萬葉堂書店は、鈎取店、泉店ともに文庫の均一がすばらしい。均一以外の文庫もほとんど定価の半額。二店で文庫本を三十冊くらい買ったかもしれない。
単行本も吉行淳之介監修『マジメなマジメなドジな話』(スポニチ出版、一九八二年刊)、山本容朗著『作家の食談』(鎌倉書房、一九八〇年刊)、臼井吉見著『近代文学論争』(上下巻、筑摩叢書、一九七五年刊)、『現代にとって文学とは何か』(読売新聞社編・発行、一九七一年刊)など。
『マジメなマジメなドジ話』は、『世界ドジくらべ』と『世界ドジドジくらべ』の二冊から「よりドジ加減の強いものを選び出したうえ、新たに数話加え」た本だそうだが、はじめて見たよ。カバーは畑田国男。
『現代にとって文学とは何か』の執筆者は武田泰淳、辻邦生、曽野綾子、黒井千次、後藤明生、河野多恵子、柏原兵三、加賀乙彦、有賀頼義、立原正秋、遠藤周作、石原慎太郎、磯田光一、中村光夫、山本健吉、小田切秀雄、進藤純孝、佐伯彰一、奥野健男、森川達也、久保田正文、秋山駿、川村二郎、松原新一。
昔のアンソロジー本は、見つけたら買っておく。単行本未収録作に当たる可能性も高いし、これまで読んだことの作者の文章にふれるきっかけにもなる。
萬葉堂書店の泉店の最大の収穫は、『太宰治7』(洋々社、一九九一年刊)という雑誌。
背表紙に「古山高麗雄に聞く 太宰治の戦争と平和」とあり、見た瞬間、ああーっと声が出そうになった。
古山さんは仙台の第二師団に招集されるのだけど、そこで太宰治の弟子の戸石泰一と出あう。
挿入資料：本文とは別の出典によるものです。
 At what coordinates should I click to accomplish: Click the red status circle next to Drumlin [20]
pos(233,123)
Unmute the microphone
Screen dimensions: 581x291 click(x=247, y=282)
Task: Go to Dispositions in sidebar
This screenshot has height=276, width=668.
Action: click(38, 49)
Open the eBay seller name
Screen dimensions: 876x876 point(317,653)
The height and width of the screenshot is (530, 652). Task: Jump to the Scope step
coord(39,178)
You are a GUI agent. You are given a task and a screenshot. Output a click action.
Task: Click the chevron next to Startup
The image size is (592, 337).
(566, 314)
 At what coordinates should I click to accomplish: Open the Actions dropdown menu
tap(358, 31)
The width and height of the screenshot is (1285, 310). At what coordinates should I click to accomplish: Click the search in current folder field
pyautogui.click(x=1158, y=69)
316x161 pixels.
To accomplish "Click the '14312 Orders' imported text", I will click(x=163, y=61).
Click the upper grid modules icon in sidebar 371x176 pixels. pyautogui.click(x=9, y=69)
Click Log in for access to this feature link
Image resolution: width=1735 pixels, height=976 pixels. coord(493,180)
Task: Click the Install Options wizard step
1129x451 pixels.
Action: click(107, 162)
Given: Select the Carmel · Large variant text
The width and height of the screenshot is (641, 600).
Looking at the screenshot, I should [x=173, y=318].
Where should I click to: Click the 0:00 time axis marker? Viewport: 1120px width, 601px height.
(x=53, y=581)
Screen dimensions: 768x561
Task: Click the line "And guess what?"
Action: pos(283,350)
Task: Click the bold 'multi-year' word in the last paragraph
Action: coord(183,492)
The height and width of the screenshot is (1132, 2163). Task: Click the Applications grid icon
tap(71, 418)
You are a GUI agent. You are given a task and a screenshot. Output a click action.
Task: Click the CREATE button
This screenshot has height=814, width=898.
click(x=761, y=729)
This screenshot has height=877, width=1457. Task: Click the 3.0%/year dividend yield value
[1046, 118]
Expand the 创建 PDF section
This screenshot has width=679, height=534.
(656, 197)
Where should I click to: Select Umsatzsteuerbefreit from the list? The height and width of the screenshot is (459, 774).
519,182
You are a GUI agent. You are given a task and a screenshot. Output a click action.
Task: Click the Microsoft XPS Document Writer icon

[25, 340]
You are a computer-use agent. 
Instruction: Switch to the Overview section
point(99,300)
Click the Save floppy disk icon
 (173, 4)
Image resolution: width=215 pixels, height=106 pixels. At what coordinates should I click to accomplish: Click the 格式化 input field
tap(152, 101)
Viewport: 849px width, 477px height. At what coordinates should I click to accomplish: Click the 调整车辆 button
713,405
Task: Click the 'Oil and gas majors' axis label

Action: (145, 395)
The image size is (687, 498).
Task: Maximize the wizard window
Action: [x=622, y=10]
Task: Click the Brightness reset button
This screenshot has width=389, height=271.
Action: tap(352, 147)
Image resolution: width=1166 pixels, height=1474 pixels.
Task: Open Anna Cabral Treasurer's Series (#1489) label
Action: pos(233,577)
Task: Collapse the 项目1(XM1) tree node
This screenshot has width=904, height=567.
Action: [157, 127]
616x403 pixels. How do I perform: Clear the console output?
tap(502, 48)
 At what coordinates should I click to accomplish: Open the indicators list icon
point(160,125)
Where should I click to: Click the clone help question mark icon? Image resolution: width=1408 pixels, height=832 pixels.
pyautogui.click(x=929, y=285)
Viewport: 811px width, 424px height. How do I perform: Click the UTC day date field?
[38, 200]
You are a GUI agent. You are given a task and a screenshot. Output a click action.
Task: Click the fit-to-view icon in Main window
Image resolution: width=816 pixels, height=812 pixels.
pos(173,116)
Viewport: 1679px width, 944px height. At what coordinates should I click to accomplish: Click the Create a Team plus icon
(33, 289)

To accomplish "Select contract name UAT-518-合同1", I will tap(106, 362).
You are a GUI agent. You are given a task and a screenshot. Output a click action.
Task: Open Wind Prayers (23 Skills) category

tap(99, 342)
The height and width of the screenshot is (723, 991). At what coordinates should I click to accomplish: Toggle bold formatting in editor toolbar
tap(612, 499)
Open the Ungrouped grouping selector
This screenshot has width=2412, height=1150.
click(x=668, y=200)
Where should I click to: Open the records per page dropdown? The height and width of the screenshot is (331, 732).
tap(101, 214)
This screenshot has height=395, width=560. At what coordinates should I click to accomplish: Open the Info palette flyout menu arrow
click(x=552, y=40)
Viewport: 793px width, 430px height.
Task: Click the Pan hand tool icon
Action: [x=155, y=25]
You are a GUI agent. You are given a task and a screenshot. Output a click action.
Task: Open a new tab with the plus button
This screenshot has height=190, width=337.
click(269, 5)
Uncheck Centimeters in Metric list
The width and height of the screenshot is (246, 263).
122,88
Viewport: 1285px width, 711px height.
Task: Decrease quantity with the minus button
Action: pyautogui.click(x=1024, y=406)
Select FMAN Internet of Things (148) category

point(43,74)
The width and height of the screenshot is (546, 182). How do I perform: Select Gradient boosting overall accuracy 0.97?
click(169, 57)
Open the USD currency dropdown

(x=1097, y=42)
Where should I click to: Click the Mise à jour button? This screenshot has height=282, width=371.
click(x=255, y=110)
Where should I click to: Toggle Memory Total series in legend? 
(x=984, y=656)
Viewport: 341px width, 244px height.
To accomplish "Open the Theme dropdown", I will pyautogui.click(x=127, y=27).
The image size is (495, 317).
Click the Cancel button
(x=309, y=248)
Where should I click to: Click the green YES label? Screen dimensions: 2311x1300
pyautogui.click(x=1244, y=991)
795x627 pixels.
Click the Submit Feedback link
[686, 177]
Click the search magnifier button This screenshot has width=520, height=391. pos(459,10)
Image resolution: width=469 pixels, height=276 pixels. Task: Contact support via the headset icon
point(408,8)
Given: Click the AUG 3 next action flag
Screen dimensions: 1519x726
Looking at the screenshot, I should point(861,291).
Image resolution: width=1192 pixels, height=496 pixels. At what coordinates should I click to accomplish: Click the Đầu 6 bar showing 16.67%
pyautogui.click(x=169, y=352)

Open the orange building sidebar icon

文学青年同士、すぐ親しくなって、古山さんは戸石泰一の家にも遊びに行っていたという。
このインタビュー記事についてはまた後日くわしく紹介したい。
そのあと、ビブロニア書店とS(エス)という店に連れていってもらう。いずれも前野さんに教えてもらわなければ、自分では行けそうにないところにある。
ビブロニア書店では、『コロンブスの贈り物』(ダイヤモンド社、一九九一年刊)というアフィニスクラブという愛煙家の会が編集したアンソロジー集を買う。この本も執筆者がおもしろい。永倉万治、亀和田武、都筑道夫、小峰元など。
S(エス)は、古いビルの二階にある看板も何もない店なのだが、二十年くらい続いている地元の古本好きのあいだでは有名な店らしい。
金井美恵子著『ながい、ながい、ふんどしの話』(筑摩書房、一九八五年刊)、『コミック・ボックス 特集「ガロ」編集長 長井勝一氏のある日』(一九九六年刊)など。あと某画伯のTシャツも買った(プレゼント用)。
この日、オグラさんのライブのある沖縄館「島唄」に行く前に萬葉堂書店の五橋店にも寄る。
ちょっと本を買いすぎたか。まあいいか。
とりあえず、行けるところまで行ってみようとおもう。今は。